NBA Chris Paul Flopping

Starting in this year’s upcoming Summer League games, the NBA will be testing a new anti-flopping rule in provisional status. 

The previous anti-flopping rule, first instituted in 2012, is about to see a new amendment that will be in place during this year’s Summer League games in Sacramento, Salt Lake City, and Las Vegas.

This new addition will be taken to a vote by the NBA board of governors on Tuesday, July 11. In a press release put out by the NBA, the new addition is an in-game penalty.

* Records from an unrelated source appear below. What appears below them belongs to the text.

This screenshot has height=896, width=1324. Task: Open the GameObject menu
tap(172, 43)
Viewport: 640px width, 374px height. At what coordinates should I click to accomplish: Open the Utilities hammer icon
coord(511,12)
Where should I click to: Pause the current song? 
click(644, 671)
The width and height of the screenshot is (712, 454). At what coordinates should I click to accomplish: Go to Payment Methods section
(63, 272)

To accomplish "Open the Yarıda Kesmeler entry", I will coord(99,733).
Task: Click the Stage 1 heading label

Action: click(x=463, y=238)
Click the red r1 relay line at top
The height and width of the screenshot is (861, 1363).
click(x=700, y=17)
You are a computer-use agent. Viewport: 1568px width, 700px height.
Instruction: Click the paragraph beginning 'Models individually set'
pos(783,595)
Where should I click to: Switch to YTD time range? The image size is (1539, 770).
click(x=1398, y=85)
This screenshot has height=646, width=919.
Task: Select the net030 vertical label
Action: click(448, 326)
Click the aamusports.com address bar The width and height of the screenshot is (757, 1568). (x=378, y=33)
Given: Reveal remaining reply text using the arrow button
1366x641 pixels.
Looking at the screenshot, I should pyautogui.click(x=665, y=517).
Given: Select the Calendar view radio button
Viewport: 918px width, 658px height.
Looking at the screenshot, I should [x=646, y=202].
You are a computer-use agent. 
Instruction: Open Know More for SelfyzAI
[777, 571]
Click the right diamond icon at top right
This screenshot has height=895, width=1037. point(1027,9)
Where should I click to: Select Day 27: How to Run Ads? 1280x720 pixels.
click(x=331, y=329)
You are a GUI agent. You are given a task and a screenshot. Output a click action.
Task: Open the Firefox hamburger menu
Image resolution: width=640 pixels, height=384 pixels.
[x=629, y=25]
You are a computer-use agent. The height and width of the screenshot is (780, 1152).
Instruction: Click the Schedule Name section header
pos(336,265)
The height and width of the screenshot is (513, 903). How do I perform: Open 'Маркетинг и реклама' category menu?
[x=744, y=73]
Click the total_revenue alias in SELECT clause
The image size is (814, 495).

To detail further, the penalty will result in a “non-unsportsmanlike technical foul, which does not count as a personal foul or lead to an ejection.” The opposing team will also receive possession of the ball and one free throw. But what will the value of this be to the NBA? Here’s a little bit of a deeper look at the old rule and what this new addition will bring.

NBA Promoting Anti-Flopping

As BSP’s Tracy Graven once noted, flopping is like acting. The NBA’s definition is “an attempt to either fool referees into calling undeserved fouls”. Likewise, it can also be “fooling fans into thinking the referees missed a foul call by exaggerating the effect of contact with an opposing player.”

When first put in place in 2012, a warning would be given out to a player for a first offense. Further offenses would result in fines that will increase with every extra flop.

New Update For Summer League and Potential Later On

When the vote comes to the board, the new amendment will be under provisional status. As Bleacher Report notes, “The base penalty for a called flop is a free throw for the opposing team and possession. The infraction is looked at as a non-unsportsmanlike technical foul and does not count towards a player’s personal foul total or potentially lead to an ejection. It also does not have to signal an end to a live play and can be assessed when the ball is dead.”

The Summer League Games in Vegas, Sacramento, and Salt Lake City will see this change in effect. There is a concern, however, that the rule will still be open to interpretation. Fans know that flopping is a rampant problem in today’s NBA.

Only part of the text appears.